Daniel Borkmann Sept. 13, 2024, 7:17 p.m. UTC 
Lonial found an issue that despite user- and BPF-side frozen BPF map
(like in case of .rodata), it was still possible to write into it from
a BPF program side through specific helpers having ARG_PTR_TO_{LONG,INT}
as arguments.

In check_func_arg() when the argument is as mentioned, the meta->raw_mode
is never set.
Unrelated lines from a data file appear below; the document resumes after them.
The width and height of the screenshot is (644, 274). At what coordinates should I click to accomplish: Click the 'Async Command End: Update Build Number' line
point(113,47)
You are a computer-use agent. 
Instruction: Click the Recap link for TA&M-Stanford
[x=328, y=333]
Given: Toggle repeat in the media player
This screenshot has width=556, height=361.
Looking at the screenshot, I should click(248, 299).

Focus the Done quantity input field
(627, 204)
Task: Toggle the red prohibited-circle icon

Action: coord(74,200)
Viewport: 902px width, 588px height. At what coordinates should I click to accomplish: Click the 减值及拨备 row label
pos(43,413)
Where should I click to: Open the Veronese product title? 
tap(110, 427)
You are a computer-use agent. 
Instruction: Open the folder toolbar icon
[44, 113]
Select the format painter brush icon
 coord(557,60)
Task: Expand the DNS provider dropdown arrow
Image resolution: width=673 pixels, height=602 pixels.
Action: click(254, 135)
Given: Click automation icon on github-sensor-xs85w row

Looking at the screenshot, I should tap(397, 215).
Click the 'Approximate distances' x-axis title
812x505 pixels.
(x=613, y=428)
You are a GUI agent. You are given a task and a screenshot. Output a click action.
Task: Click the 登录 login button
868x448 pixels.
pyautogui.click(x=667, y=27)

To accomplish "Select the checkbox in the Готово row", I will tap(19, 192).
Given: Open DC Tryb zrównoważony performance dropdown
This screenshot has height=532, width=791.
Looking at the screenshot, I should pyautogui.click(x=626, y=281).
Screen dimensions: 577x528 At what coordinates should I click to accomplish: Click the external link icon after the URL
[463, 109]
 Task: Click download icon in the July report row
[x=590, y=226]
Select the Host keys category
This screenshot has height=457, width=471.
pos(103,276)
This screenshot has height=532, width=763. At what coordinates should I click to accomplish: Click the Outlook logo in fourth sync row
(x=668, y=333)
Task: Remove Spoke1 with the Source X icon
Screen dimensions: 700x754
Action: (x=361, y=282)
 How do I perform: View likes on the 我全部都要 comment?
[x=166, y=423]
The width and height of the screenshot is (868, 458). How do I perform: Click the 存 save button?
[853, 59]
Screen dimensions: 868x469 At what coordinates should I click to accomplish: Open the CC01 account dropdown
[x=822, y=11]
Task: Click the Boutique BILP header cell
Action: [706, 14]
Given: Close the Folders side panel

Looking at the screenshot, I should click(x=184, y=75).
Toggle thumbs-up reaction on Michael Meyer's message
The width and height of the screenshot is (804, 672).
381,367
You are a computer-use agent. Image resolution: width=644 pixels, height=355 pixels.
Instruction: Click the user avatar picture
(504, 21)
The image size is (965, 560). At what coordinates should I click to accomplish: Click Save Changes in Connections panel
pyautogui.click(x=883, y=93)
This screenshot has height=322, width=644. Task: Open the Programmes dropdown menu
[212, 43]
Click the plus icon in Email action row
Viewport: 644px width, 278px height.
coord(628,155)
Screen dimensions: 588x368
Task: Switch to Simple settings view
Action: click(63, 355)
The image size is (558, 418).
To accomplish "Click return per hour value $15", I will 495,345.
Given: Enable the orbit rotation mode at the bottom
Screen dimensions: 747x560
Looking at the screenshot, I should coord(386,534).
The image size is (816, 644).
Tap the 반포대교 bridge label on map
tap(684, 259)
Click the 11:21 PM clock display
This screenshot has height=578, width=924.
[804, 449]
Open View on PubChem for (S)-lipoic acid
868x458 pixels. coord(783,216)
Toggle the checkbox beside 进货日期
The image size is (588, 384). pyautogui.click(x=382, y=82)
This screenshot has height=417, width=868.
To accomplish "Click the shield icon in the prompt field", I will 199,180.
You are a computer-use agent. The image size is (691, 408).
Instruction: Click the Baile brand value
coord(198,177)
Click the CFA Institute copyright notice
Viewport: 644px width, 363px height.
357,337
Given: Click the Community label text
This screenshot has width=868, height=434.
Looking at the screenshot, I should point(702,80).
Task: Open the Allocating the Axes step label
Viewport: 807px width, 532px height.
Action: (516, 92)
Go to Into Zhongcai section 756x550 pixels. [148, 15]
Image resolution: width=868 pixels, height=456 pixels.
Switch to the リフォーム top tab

Later, check_helper_mem_access(), under the case of
PTR_TO_MAP_VALUE as register base type, it assumes BPF_READ for the
subsequent call to check_map_access_type() and given the BPF map is
read-only it succeeds.

The helpers really need to be annotated as ARG_PTR_TO_{LONG,INT} | MEM_UNINIT
when results are written into them as opposed to read out of them. The
latter indicates that it's okay to pass a pointer to uninitialized memory
as the memory is written to anyway.

However, ARG_PTR_TO_{LONG,INT} is a special case of ARG_PTR_TO_FIXED_SIZE_MEM
just with additional alignment requirement. So it is better to just get
rid of the ARG_PTR_TO_{LONG,INT} special cases altogether and reuse the
fixed size memory types. For this, add MEM_ALIGNED to additionally ensure
alignment given these helpers write directly into the args via *<ptr> = val.
The .arg*_size has been initialized reflecting the actual sizeof(*<ptr>).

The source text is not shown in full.